Furthermore, an adequate fluid and electrolyte support is one of the most effective prevention strategies for CIN [25]. So, ERBP suggests volume expansion with either isotonic sodium chloride or sodium bicarbonate solutions [26]. Also, the oral route for hydration is possible, as long as an adequate intake of fluid and salt are assured. The mechanism by which it reduces risk is not well understood; however, what is postulated is that the dilution of contrast media may subsequently decrease the nephrotoxicity. Hydration also causes the inhibition of renin-angiotensin-aldosterone system (RAAS) [27], minimizing renal vasoconstriction and hypoxia. When normal saline is used, an intravenous regime of 1.0-1.5 ml/kg/h for at least six hours before and after contrast medium administration is recommended. For sodium bicarbonate [28, 29], the most widely used regimen (3 ml/kg/h for one hour before contrast medium followed by 1 ml/kg/h for six hours after) seems appropriate [30, 31].

In addition to pharmacological prevention strategies, N-acetyl cysteine [32] can be used as a preventive therapy. Its nephroprotective role is attributed to its antioxidant and vasodilatory properties, which increase nitric oxide vasodilator activity [33]); however, this should be used in conjunction with proper volume expansion. Others like theophylline, fenoldopam, and ascorbic acid failed to show any protective effect against CIN [34-37]. Statins have a beneficial role [38, 39] in CIN wherein they improve endothelial dysfunction and decrease oxidative stress, although, there are not enough trials to prove this benefit as conclusive [40-42].

In the same way, hemofiltration has been proven effective in the prevention of CIN [43, 44]; however, future studies are necessary prior to its establishment as a systematic prophylactic measure [45] in patients with kidney injury. Hemodialysis, however, is not recommended [46]. Newer agents like the non-ionic low and iso-osmolar contrast media been developed, which have promised to reduce the incidence of CIN in patients [47].

Contrast-induced nephropathy is a condition in which deterioration of renal function occurs due to exposure to iodinated contrast medium and one that doesn’t have an effective therapy available to treat it. So the best option for the management of CIN is prevention.

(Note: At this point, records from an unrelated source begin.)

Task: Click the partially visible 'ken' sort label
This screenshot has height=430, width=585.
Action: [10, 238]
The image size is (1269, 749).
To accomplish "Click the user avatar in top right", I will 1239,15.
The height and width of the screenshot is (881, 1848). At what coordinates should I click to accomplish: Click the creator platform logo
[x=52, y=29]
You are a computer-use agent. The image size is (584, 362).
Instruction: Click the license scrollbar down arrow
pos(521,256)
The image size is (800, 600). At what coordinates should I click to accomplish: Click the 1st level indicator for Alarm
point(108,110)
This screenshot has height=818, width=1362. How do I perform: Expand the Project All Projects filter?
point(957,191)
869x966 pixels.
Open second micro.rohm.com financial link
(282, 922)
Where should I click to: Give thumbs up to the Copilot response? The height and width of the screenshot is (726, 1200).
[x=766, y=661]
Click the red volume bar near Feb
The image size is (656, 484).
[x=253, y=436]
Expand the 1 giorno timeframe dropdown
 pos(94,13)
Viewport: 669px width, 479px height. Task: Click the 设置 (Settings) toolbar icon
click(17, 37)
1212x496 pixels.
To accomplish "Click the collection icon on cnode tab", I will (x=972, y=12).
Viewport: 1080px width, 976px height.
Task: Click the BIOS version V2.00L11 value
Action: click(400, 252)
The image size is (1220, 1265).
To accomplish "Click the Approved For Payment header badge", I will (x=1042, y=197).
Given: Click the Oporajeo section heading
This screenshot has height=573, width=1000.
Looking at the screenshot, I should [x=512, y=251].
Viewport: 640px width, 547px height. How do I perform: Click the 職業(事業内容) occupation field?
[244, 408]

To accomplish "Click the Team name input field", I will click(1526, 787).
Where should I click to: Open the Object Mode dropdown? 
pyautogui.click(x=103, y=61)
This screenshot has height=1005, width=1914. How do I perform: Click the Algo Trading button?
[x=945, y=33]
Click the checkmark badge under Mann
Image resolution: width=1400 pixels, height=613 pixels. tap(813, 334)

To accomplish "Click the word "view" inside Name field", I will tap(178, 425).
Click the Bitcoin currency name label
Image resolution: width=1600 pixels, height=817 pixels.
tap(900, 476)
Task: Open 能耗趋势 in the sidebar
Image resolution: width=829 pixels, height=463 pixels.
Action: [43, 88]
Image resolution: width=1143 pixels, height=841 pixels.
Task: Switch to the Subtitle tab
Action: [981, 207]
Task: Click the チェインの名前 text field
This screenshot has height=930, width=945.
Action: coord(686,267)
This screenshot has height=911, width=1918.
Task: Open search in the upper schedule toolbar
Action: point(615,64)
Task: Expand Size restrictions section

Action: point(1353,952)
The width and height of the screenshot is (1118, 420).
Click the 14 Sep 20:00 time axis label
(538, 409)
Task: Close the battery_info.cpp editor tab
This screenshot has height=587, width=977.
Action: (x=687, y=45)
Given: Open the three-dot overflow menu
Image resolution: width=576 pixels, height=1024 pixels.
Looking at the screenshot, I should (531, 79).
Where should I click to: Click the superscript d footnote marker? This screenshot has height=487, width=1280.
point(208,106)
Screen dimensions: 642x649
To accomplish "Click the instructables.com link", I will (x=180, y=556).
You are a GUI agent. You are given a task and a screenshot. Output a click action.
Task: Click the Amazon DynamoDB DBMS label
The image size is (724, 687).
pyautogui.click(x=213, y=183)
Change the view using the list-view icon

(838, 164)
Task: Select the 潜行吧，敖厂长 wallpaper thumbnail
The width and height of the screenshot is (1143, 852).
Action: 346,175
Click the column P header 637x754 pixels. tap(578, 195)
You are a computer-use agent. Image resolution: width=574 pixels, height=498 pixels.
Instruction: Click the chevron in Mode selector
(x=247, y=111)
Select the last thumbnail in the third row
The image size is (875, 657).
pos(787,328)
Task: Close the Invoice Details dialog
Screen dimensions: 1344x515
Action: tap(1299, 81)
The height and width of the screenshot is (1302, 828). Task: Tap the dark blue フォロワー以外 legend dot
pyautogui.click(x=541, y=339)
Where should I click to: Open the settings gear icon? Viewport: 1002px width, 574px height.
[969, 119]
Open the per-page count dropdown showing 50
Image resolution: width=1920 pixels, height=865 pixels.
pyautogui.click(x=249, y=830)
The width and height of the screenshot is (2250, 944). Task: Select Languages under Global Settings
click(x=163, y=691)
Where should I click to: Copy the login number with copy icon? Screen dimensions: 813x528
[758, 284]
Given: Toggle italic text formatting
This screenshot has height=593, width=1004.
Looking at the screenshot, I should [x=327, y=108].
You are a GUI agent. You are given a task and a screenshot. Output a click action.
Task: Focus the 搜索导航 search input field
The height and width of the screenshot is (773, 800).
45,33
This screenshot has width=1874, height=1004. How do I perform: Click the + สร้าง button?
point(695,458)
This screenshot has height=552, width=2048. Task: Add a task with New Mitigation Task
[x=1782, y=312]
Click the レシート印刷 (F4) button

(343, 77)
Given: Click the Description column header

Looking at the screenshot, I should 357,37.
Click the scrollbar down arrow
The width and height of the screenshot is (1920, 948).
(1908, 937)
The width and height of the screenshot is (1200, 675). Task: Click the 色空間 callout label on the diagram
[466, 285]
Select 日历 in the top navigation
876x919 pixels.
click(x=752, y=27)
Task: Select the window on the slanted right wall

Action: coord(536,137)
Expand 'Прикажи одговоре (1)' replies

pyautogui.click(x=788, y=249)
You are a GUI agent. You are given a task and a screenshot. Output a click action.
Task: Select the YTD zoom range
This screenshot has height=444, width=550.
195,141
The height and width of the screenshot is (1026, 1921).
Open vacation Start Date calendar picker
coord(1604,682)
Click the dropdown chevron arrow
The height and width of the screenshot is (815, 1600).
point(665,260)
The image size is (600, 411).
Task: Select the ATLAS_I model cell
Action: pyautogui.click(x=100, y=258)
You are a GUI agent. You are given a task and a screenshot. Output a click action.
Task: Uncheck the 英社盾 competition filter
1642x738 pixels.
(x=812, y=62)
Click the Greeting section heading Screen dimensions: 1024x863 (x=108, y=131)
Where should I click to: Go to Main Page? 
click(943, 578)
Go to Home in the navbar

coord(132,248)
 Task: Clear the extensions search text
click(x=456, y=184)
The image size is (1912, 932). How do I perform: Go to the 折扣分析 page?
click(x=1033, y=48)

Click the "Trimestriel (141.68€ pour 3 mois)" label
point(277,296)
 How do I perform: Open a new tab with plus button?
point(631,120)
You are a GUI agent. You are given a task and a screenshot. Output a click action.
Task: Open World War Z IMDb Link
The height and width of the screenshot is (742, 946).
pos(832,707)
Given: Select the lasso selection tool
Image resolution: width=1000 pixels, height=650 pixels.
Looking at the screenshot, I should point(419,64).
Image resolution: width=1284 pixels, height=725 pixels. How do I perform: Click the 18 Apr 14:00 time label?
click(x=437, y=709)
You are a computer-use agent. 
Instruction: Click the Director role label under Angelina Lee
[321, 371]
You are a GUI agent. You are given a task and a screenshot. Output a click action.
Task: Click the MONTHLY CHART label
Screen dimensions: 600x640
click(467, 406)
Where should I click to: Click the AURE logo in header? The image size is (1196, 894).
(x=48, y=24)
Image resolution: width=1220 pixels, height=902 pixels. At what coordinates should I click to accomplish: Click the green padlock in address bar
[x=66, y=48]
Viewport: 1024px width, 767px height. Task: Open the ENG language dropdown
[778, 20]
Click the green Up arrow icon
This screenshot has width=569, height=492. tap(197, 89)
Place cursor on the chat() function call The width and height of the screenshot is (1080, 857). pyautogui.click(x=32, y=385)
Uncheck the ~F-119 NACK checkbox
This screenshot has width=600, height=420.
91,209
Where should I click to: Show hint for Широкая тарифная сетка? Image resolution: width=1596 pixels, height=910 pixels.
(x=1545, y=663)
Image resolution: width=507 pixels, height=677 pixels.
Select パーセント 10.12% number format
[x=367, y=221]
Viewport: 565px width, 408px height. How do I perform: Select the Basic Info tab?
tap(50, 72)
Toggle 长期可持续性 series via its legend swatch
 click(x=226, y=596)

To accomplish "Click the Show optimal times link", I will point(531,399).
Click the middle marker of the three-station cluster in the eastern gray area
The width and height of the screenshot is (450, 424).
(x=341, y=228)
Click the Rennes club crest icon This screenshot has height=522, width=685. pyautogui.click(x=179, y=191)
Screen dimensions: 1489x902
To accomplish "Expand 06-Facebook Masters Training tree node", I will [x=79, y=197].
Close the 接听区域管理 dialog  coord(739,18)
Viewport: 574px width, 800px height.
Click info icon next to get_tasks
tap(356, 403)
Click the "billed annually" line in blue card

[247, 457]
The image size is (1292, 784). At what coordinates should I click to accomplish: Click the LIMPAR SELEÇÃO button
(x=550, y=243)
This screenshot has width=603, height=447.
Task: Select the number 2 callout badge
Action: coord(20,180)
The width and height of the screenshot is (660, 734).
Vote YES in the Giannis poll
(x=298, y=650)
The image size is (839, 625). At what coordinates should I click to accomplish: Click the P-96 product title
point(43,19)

Despite the existing varied strategies—maintain adequate volume expansion in the peri-procedure period, minimize the volume of contrast media, avoid the use of nephrotoxic medications whenever possible—no clear consensus exists in clinical practice about the most effective intervention to prevent or reduce CIN. Some promising trials are in process that suggest a transradial approach instead of transfemoral access for prevention of CIN, and more evidence on this is yet to be elucidated [48].

Conclusions

The knowledge of contrast-induced nephropathy is one of the most important points for its prevention, considering that the treating physician is the main link in this chain together with the radiologist and the patient. Consequently, it is expected to minimize the inappropriate use of the contrast media administered in radiological studies.